Advancing Digital Precision Medicine for Chronic Fatigue Syndrome through Longitudinal Large-Scale Multi-Modal Biological Omics Modeling with Machine Learning and Artificial Intelligence.

Myalgic Encephalomyelitis/Chronic Fatigue Syndrome (ME/CFS) is a complex debilitating disorder manifesting as severe fatigue and post-exertional malaise. The etiology of ME/CFS remains elusive. Here in chapter one, we present a deep metagenomic analysis of stool combined with plasma metabolomics and clinical phenotyping of two ME/CFS cohorts with short (<4y, n=75) or long-term disease (>10y, n=79) compared to healthy controls (n=79).
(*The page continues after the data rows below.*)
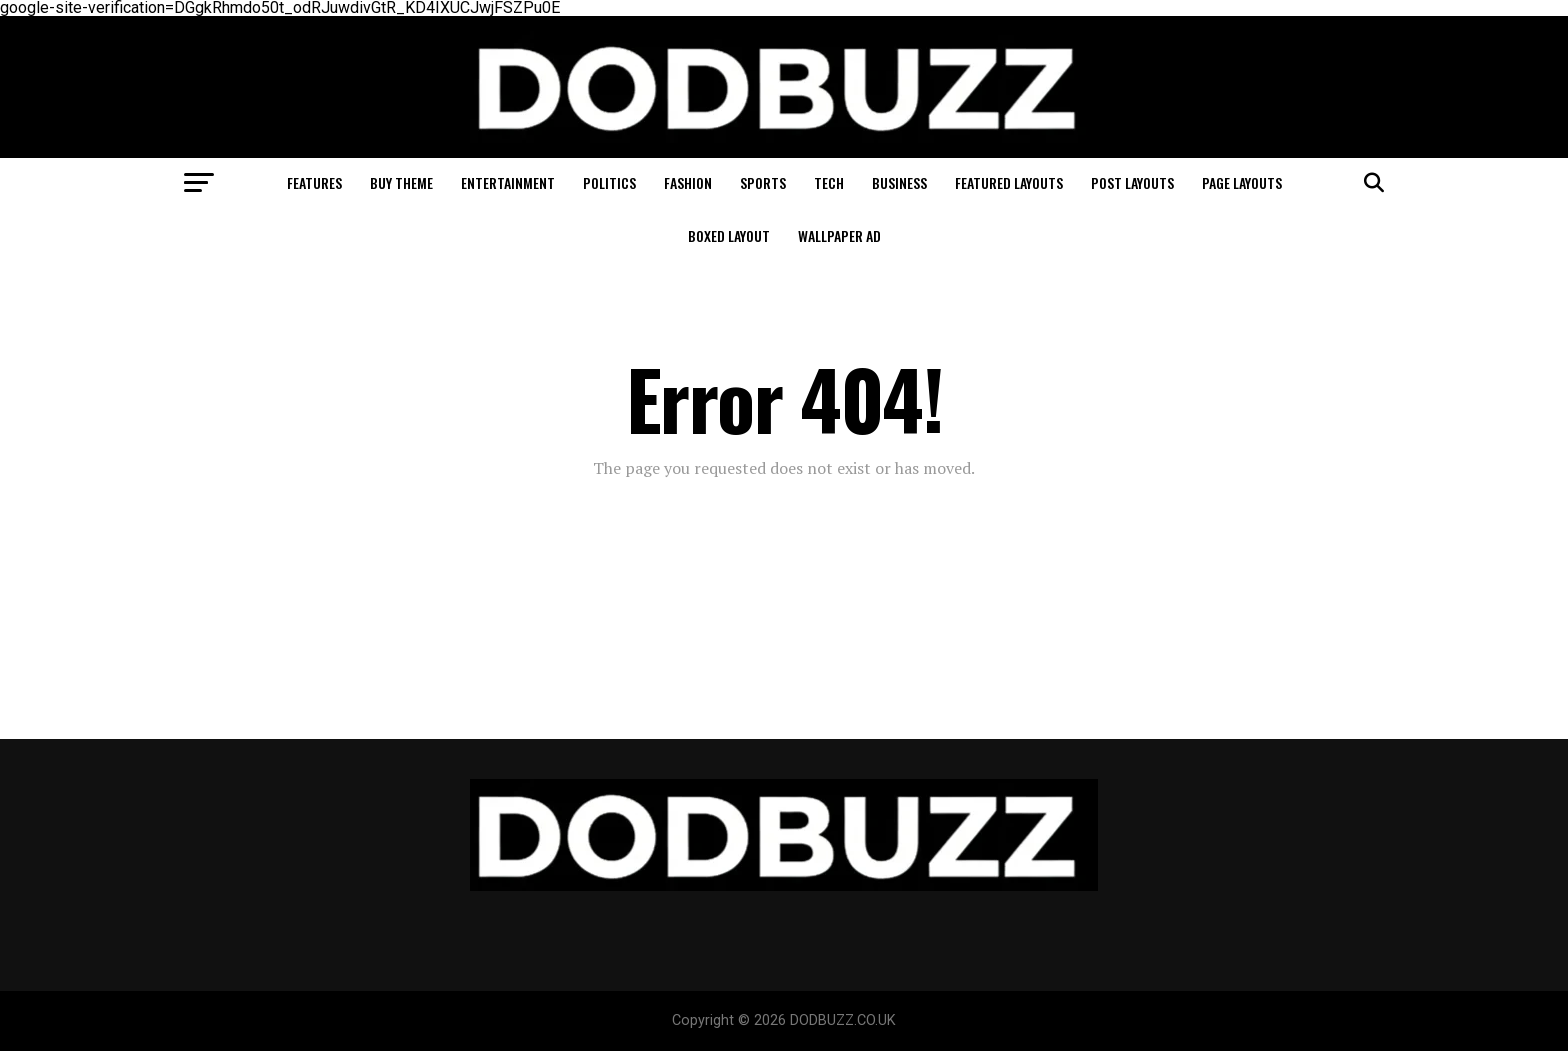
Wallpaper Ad (839, 235)
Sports (763, 182)
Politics (609, 182)
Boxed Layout (729, 235)
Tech (829, 182)
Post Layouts (1132, 182)
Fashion (688, 182)
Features (314, 182)
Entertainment (508, 182)
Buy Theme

First, we describe microbial and metabolomic dysbiosis in ME/CFS patients. Short-term patients showed significant microbial dysbiosis, while long-term patients had largely resolved microbial dysbiosis but had metabolic and clinical aberrations. Second, we identified phenotypic, microbial, and metabolic biomarkers specific to patient cohorts. These revealed potential functional mechanisms underlying disease onset and duration, including reduced microbial butyrate biosynthesis together with a reduction in plasma butyrate, bile acids, and benzoate. In addition to the insights derived, our data represent an important resource to facilitate mechanistic hypotheses of host-microbiome interactions in ME/CFS. We then studied a more generalized question in chapter two: chronic diseases like ME/CFS and long COVID exhibit high heterogeneity with multifactorial etiology and progression, complicating diagnosis and treatment. To address this, we developed BioMapAI, an explainable Deep Learning framework using the richest longitudinal multi- 'omics dataset for ME/CFS to date. This dataset includes gut metagenomics, plasma metabolome, immune profiling, blood labs, and clinical symptoms. By connecting multi- 'omics to a symptom matrix, BioMapAI identified both disease- and symptom-specific biomarkers, reconstructed symptoms, and achieved state-of-the-art precision in disease classification. We also created the first connectivity map of these 'omics in both healthy and disease states and revealed how microbiome-immune-metabolome crosstalk shifted from healthy to ME/CFS. Thus, we proposed several innovative mechanistic hypotheses for ME/CFS: Disrupted microbial functions - SCFA (butyrate), BCAA (amino acid), tryptophan, benzoate - lost connection with plasma lipids and bile acids, and activated inflammatory and mucosal immune cells (MAIT, γ δ ⊤ cells) with INFγ and GzA secretion. These abnormal dynamics are linked to key disease symptoms, including gastrointestinal issues, fatigue, and sleep problems.